Farah Ishtiaq talks about her adventures as a field ecologist and using evolutionary ecology to understand how vector-borne diseases spread.

Dr Farah Ishtiaq is a Senior Scientist at TIGS, and she uses ecology and population genetics to understand how mosquito ecology and landscape drive the evolution of vector-borne diseases. She is an expert in the epidemiology of avian malaria and its spread in high-altitude malaria-free zones in India. In this Q&A session, she talks about her work at TIGS and how we can be more inclusive in STEM research.What does your team work on at TIGS?

Our team primarily tries to understand the role of vector ecology and genetics in the pathogen transmission dynamics. We use a combination of field and molecular techniques to answer questions related to how mosquito ecology, species richness, and niche overlap drive the emergence of a disease. Using fine-scale landscape genetics, we explore the relationships between heterogeneous landscape features and genetic variation in vector populations. With molecular, ecological, and landscape data, in conjunction with computational and analytical approaches, we want to quantify the effects of landscape on gene flow in vector populations, which will help us understand how vector-borne diseases spread.

This approach together with ecology, statistical modelling, and Geographic Information System (GIS) will help define disease hotspots for public health interventions via citizen science. In a nutshell, landscape genetics is a powerful tool we use to tease apart the importance of key environmental variables and human factors influencing dispersal and potential spread of vector-borne diseases.

• PROBLEMS TO WORK ON:
1. Write out the Q&A word for word, everything from "Dr Farah Ishtiaq" down to "on at TIGS?".
2. Answer these questions using the Q&A:
(a) What is Farah Ishtiaq's position at TIGS?
(b) The epidemiology of which disease is she an expert in?
(c) What does the team call a powerful tool for teasing apart key environmental variables and human factors?
The material that comes after the Q&A has no part in any of this.

• SOURCE DATA:
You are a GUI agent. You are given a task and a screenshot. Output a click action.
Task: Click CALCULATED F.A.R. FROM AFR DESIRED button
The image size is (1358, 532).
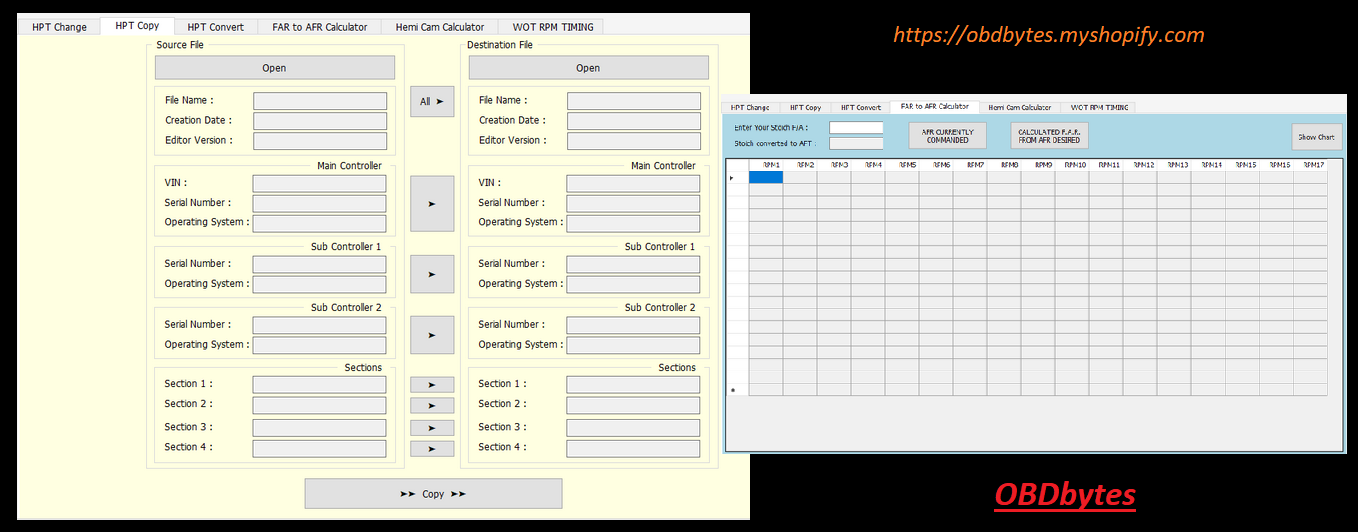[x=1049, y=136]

• RESULTS:
1.
Dr Farah Ishtiaq is a Senior Scientist at TIGS, and she uses ecology and population genetics to understand how mosquito ecology and landscape drive the evolution of vector-borne diseases. She is an expert in the epidemiology of avian malaria and its spread in high-altitude malaria-free zones in India. In this Q&A session, she talks about her work at TIGS and how we can be more inclusive in STEM research.What does your team work on at TIGS?

2.
(a) Senior Scientist
(b) Avian malaria
(c) Landscape genetics